Step 2: Clone the Virtual Disk
Connect to the CLI of the FAS, vSeries, or N-Series array. In our example we will assume that FC, FCOE, or iSCSI is already running and you have an igroup created for your physical server.
In addition you will need a snapshot to base the clone off of. If you have SnapManager for Oracle take a snapshot, if not then place Oracle into hot backup mode and create the snapshot.
On the array run complete the following commands:
• Set the mode to advanced
• Identify the path to the -flat.vmdk on the array
• Create FlexClone of the Original VMDK
• Convert the Cloned VMDK into a LUN
• Map the LUN to a physical server
Note: this last step can be completed in FilerView or Systems Manager if one prefers
Step 3: Scan the storage adapter/bus on your physical server and run your tests!
I’m confident that Oracle will continue to enhance its support for running on VMware (and Hyper-V), but customers don’t need to skip virtualizing their databases until that day to arrives just because support may require validation on a physical server. Virtualization technology and deployment architectures exist that make this V2P testing a snap.
The essence of the VCE series is to share how storage virtualization technologies are as critical as virtualizing one’s servers and network, and I hope that this evening’s post demonstrates what is available with NetApp, and our Star Partners like INX; Customers can implement 100% virtualized datacenters without limits or concerns around support restrictions.
Steve Jones says
I read the post and I am truly amazed. I know I heard it said that such could be done — but I couldn’t wrap my head around the mechanics of making this happen.
The implications are staggering. This means that our customers, when hosted on NetApp storage, can at a moment revert to a physical realm in order to address just about any issue in just about any scenario — with ZERO impact to the production environment.
Question: Is anyone aware of any other storage vendor that has this same capability to convert a VMDK?
Comment: I assume that this process cannot be easily applied to the boot “disk” due to driver issues.
Nick Howell says
@Steve, you could do a tricky boot-from-SAN, but the easiest way would be to have a physical box on standby, with a comparable version of Oracle (same patch level) installed and powered down, waiting to mount your luns/disks to it.
One thing I would add, especially for NFS/dNFS, is that to clone your vmdk’s, requires a VOLUME-LEVEL snap, i.e. you have to mount the entire datastore in which your VMDK’s reside. One of the beauties of NFS is how well it dedupes and scales, so it behooves you to cram everything into one large datastore (check volume size limits for dedupe compatability!)

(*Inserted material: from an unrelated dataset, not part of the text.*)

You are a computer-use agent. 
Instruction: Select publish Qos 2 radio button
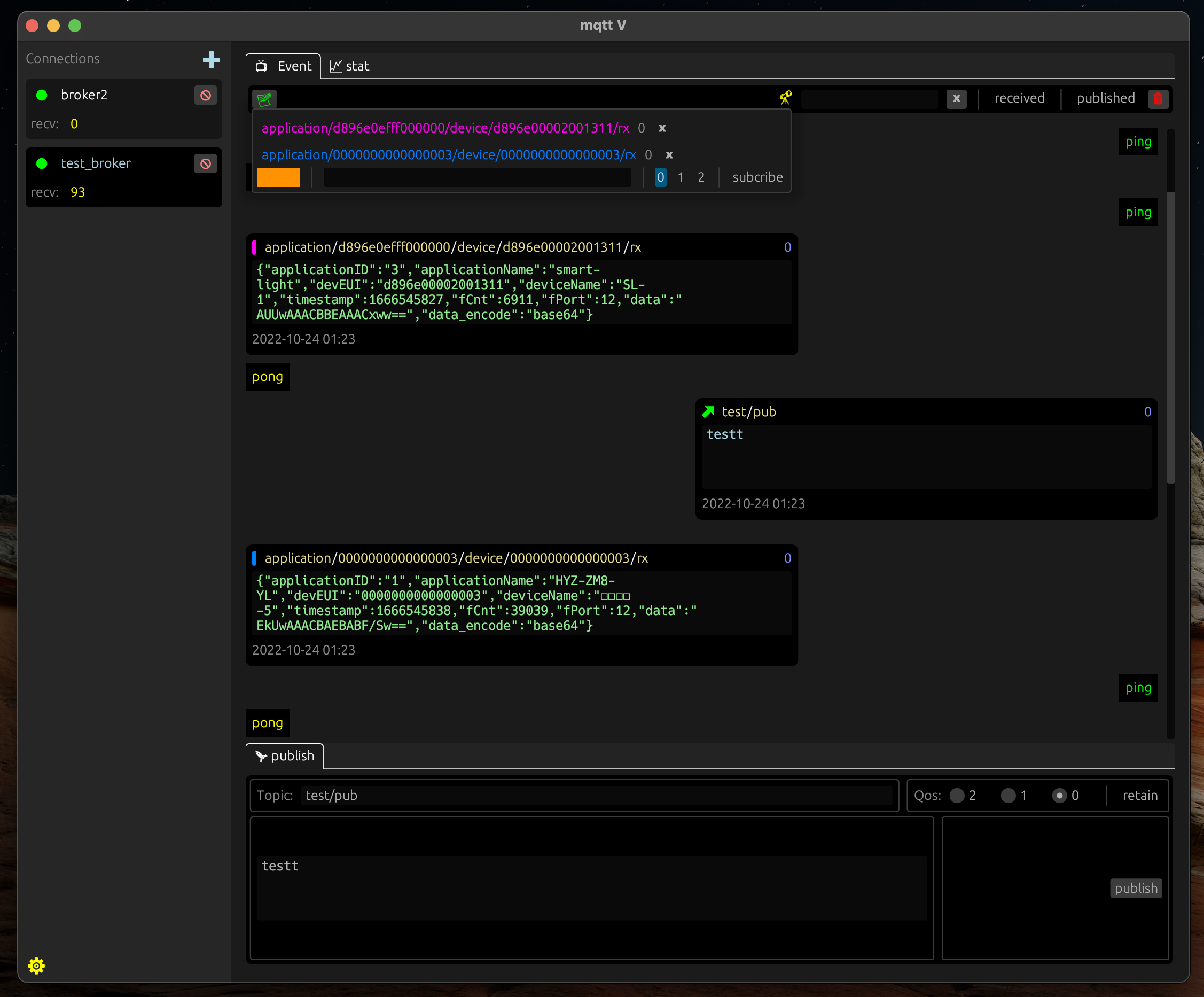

I found that the more I crammed into one datastore, I took a negligible performance hit, and increased my dedupe %’age.
Point is, these methods work, but sometimes you can’t remount ANOTHER 1-2TB volume. I would almost go through the effort of spinning up another smaller volume, mount to vmware, svmotion the vmdk’s to it, THEN snap. Seems….”safer.”

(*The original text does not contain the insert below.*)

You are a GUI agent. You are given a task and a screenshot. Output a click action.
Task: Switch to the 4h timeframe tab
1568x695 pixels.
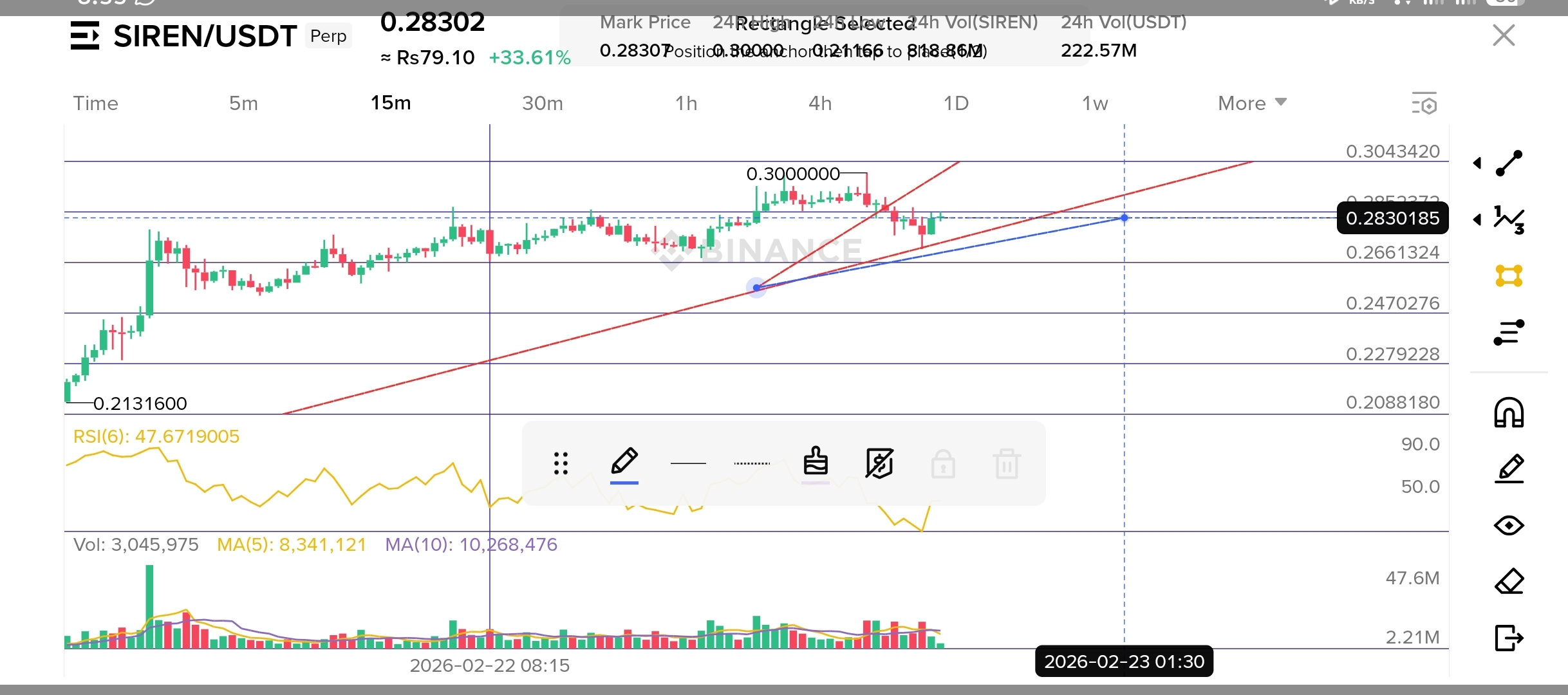tap(820, 103)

It is fine to store your OS vmdk for linux/solaris in this big massive datastore, but your oracle bin/data/log/tmp volumes are still just going to be typical flexvol’s on your storage that you mount via fstab/vfstab, with no regard to vmware.
This scenario also makes for easy support scenarios. Have another physical box laying around, install same patch level oracle, copy over your $ORACLE_HOME, umount NFS from VM, and remount your NFS mount points.

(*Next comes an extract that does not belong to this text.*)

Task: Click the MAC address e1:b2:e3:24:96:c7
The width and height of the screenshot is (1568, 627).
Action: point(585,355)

I honestly don’t know that I would ever use these methods for a V2P support scenario, but with SMO+Flexclone, I could easily restore a copy of the database somewhere else (i.e. physical), which seems worlds easier to me. Correct me if I’m wrong, please!
Vaughn Stewart says
Nick – thanks for chiming in on this topic. Obviously you are in the vanguard when it comes to virtualizing Oracle.
Bill Pechter says
Great post. I’ve been trying to get the answer on how to do RDM’s on FC on a Netapp also supplying VMDK file system FC luns to the same VMware box with no success.
I’d love to see a white paper or doc about how that gets done.
Vaughn Stewart says
Bill – have you read TRs 3428 (VI3) or 3749 (vSphere)? This should be covered in both?